Good Power Tool Habits

There is no doubt that power tools help today’s technicians do their job more easily and efficiently.   How many of you just pick up the tool and go to work?  Do you sharpen the blade?  Do you change the blade for the job at hand or just use the blade that’s in the machine?  Do you adjust the blade for the vehicle that is being done?  Do you lubricate the cut out area?  Do you oil the tool from time to time?

These are questions that can mean the difference between damaging the vehicle, injuring yourself, burning out the tool prematurely, and using the tool most effectively.  Here are the eight good tool habits that all technicians should develop.  You may remember the last two from an earlier post.  Your feedback suggested that I address this topic more thoroughly.

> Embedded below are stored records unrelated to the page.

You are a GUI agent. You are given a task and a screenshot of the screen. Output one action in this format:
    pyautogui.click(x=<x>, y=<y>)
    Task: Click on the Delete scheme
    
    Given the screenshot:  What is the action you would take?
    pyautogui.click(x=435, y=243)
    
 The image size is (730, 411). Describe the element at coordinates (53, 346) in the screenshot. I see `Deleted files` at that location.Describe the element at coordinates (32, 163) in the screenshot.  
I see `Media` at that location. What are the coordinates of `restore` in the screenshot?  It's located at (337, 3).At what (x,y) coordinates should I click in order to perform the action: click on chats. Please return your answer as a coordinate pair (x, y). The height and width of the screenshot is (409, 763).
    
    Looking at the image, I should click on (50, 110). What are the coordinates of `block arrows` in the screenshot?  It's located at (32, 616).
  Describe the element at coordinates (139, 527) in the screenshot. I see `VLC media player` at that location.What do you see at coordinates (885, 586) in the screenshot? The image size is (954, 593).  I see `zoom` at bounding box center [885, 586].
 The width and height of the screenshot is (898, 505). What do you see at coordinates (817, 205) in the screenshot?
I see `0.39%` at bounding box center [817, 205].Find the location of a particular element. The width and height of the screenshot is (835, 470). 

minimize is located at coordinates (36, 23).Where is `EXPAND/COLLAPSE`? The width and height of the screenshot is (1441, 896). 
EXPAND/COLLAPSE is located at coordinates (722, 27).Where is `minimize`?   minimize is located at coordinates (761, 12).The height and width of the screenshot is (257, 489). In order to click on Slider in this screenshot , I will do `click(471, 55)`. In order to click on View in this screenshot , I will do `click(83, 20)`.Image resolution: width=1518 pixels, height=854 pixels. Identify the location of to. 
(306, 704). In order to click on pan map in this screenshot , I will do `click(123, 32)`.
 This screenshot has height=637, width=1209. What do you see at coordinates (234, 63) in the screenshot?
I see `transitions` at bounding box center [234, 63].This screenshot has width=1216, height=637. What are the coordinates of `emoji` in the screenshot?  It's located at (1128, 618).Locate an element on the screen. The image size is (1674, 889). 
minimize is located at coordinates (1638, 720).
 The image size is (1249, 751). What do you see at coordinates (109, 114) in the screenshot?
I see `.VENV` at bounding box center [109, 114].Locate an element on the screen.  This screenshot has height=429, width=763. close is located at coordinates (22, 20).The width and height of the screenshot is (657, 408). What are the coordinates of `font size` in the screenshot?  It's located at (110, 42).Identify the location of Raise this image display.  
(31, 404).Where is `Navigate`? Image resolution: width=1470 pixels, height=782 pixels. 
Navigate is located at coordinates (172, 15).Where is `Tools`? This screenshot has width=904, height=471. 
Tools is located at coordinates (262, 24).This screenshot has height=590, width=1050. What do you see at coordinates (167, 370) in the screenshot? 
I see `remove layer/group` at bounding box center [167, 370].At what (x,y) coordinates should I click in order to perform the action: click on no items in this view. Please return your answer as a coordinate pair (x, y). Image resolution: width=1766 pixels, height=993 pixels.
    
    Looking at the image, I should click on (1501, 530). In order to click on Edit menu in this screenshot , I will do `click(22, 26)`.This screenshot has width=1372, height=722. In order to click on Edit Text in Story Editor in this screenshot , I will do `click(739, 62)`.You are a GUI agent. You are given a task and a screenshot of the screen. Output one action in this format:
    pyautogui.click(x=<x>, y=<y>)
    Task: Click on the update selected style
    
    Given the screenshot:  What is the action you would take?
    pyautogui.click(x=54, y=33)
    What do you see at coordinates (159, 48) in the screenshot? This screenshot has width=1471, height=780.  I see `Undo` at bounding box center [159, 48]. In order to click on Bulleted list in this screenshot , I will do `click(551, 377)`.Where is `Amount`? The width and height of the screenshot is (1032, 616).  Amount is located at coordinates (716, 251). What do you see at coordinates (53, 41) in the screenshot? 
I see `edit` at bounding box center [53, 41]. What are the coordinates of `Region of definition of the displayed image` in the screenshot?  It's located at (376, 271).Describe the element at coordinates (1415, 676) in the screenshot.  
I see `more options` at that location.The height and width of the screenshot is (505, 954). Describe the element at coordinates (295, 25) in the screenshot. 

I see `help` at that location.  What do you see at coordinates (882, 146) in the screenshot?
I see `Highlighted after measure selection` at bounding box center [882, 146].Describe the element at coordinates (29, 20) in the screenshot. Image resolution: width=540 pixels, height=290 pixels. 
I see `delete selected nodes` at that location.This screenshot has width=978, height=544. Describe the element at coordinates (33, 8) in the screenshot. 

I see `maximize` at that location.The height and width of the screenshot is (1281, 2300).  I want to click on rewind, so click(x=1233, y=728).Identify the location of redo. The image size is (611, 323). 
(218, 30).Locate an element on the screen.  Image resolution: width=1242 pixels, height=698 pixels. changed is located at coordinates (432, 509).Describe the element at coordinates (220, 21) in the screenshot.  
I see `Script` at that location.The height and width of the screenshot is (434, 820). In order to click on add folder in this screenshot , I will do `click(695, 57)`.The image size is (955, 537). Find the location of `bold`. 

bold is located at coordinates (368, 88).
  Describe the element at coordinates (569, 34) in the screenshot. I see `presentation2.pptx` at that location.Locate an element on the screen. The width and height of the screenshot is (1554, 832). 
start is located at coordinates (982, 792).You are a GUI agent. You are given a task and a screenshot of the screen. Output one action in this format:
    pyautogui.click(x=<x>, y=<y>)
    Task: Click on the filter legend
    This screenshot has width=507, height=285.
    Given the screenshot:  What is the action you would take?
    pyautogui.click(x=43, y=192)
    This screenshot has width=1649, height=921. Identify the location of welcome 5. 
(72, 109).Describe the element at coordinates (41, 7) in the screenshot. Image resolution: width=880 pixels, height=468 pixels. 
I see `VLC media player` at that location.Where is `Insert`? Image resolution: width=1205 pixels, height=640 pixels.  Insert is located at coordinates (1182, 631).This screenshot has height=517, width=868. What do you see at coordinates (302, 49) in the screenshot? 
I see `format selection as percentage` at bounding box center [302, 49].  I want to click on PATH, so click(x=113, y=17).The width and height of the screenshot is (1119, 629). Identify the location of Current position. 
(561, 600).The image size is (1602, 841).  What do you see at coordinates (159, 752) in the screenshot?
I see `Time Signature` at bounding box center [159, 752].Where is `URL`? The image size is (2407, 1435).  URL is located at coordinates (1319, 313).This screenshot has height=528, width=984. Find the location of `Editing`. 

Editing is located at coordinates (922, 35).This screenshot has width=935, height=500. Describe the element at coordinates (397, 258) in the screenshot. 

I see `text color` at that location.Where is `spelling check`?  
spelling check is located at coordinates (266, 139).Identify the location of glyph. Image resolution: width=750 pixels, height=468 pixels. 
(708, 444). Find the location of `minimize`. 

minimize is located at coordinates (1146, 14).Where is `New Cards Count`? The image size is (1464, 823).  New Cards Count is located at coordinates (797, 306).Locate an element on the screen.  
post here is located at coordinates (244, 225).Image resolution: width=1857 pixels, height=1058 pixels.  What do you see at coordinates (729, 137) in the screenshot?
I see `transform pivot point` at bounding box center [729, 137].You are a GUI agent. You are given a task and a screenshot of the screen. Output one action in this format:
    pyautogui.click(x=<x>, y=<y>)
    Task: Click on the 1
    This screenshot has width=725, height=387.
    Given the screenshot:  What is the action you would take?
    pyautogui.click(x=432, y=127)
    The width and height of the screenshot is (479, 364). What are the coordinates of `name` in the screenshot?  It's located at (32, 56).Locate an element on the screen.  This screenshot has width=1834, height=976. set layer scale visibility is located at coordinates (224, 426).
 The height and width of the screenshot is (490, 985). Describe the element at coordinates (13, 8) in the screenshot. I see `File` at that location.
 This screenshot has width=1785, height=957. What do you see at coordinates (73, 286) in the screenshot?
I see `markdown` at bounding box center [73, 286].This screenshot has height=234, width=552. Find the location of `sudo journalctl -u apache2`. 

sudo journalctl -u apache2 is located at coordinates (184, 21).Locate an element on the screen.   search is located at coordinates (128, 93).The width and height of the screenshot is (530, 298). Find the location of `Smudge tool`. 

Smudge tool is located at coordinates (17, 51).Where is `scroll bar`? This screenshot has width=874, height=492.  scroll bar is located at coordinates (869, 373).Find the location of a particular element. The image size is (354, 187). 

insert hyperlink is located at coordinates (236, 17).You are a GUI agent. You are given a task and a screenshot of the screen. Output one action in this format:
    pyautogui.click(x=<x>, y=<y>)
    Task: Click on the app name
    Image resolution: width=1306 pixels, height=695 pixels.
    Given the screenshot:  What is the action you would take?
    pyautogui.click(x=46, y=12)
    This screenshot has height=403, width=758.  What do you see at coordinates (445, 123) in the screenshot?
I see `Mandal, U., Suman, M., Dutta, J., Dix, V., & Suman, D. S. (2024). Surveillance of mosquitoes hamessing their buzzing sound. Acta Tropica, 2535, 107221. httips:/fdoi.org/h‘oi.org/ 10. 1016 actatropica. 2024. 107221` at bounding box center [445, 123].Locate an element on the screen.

  1. Wear your Personal Protective Equipment (PPE).  The PPE for power tools are basically the same as for hand tools, safety glasses and gloves.  However, when using power tools, your safety gloves should be anti-vibration gloves.  These gloves give extra padding in the palm and finger area to cushion the hand from the constant jarring of the tool.  If this type of glove is not worn while using the power tool, a serious disease called HAVS (hand-arm vibration syndrome) or VWF (vibration-induced white finger) can occur.
  2. Sharpen your blades before every use.  Make sure that you sharpen them the way the tool is designed, tapered on one side and flat on the other.  “Machine sharpen” daily and hone it before each use.  Sharpened tools are safer tools.
  3. Keep your tools in good repair.  Some tools need lubrication or tune-ups but all need cleaning and care.
  4. Work from outside of the vehicle whenever possible.  It is always better to see what you are doing rather than working blind.  Stand on the outside while working the tool from the inside.  Then watch where your blade exits the bead and pull back when necessary.  If the vehicle has a flat “A” pillar pinchweld, plunge the blade from the outside and run the tool downward with part of the blade visible inside and out.
  5. Lubricate the cutting area.  Make sure that the area to be cut is liberally sprinkled with water and added during the process.  Wet the interior, exterior and the cutting blade as well.  If you add soap or another lubricant to the water, the chance of contamination to the bonding surface is possible so it is recommended that only water be used.  Once the glass is out, make sure you wipe away any standing water from the bonding area before you trim back the existing urethane.  The urethane bead is porous and water can be absorbed into the bead and hinder the bond between the new application and the existing one.
  6. Do not apply tension to the adhesive bead while cutting.  Unlike the utility knife, tension does not aid in the cutting action of the power tool blades.  As a matter of fact, it can cause the cutter to jump and cause damage.
  7. Make sure you use the right blade for the job.  The closer the blade edge is to the power source the better the cut out.  I know that changing the blade is a pain – though tools are making quick change blade housings – but the fact is that if you use a long blade when a short blade is called for, the cut out will be harder, the blade and tool will be damaged faster, and the chance of vehicle damage will be higher.
  8. The flat side of the blade should always be toward the glass.  Almost all blades are purposely sharpened on one side and flat on the other.  The purpose of this is to have the blade rise to the glass surface and away from the metal and interior moldings to prevent damage.  If the blades are reversed, the blade dives to the metal.  There are occasional reasons to reverse the blade; I am only saying that the blade design is made for control and not convenience of manufacture.  If you prefer the blades that are beveled on both sides, then the technician must control the blade with the hands to shave the adhesive from the desired surface.  This takes a lot of skill and control.

They say that it takes at least 21 days to develop a new habit.  I propose that you develop these good habits one at a time for the next three weeks until all are second nature.  You won’t be sorry, I promise.